§ EXERCISE TEXT:
------

My ex had TONS of friends. And she had TONS of 'best friends'. She would hang out with someone a few times and all of a sudden they were 'sisters'. She had so many relationships that were 'brother' or 'sister' relationships. I always thought that was so weird. I mean, OK. You can have some best friends that are like sisters or whatever. But, those relationships take time. Years. Decades. A best friend to me is someone who you are friends with for years and years. Who have been through some ___ with you. Who you have been through some ___ with them.

------

§ DATA SECTION:
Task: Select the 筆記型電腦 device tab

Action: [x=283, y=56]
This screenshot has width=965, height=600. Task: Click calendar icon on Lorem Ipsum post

------

§ ABOUT THIS EXERCISE:
Quote the passage on best friends verbatim from "My ex had TONS" to "some ___ with them.".

§ WRITTEN REPLY:
My ex had TONS of friends. And she had TONS of 'best friends'. She would hang out with someone a few times and all of a sudden they were 'sisters'. She had so many relationships that were 'brother' or 'sister' relationships. I always thought that was so weird. I mean, OK. You can have some best friends that are like sisters or whatever. But, those relationships take time. Years. Decades. A best friend to me is someone who you are friends with for years and years. Who have been through some ___ with you. Who you have been through some ___ with them.